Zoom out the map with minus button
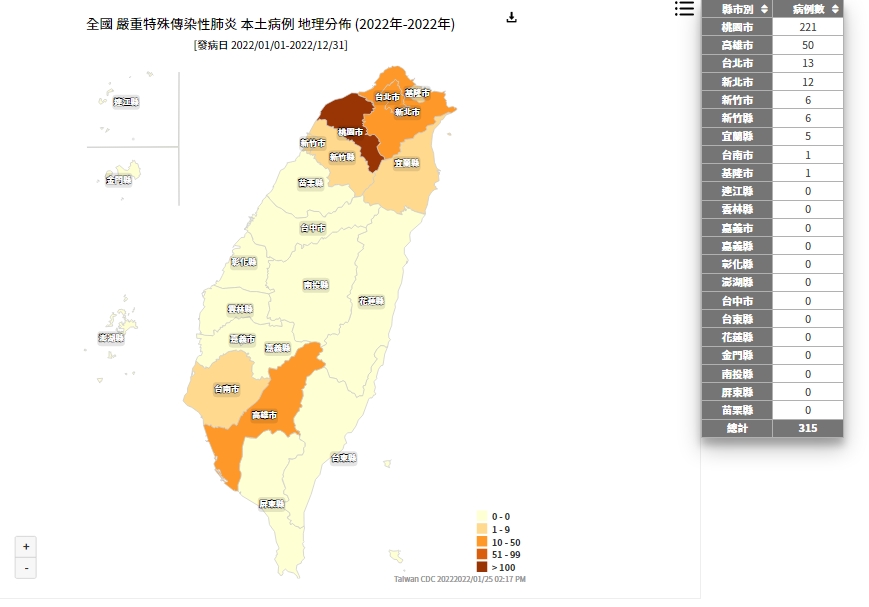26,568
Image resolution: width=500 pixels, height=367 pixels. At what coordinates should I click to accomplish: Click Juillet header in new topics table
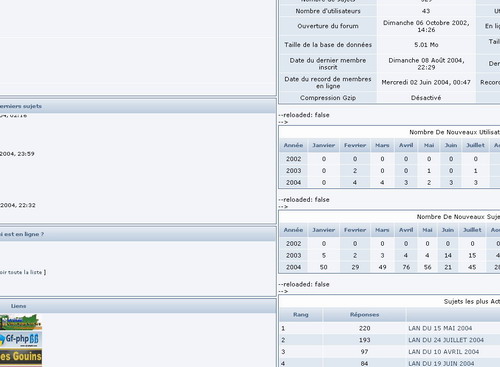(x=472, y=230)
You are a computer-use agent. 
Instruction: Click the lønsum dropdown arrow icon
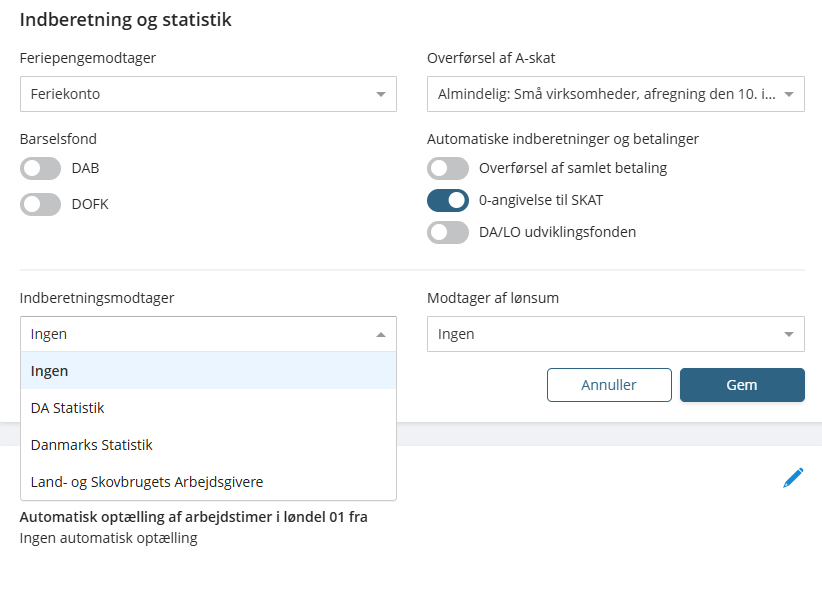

• **What the exercise asks**
Make an exact copy of the records shown above, without the pictures.

• **Output**
Zoom out the map with minus button
26,568
Image resolution: width=500 pixels, height=367 pixels. At what coordinates should I click to accomplish: Click Juillet header in new topics table
(x=472, y=230)
You are a computer-use agent. 
Instruction: Click the lønsum dropdown arrow icon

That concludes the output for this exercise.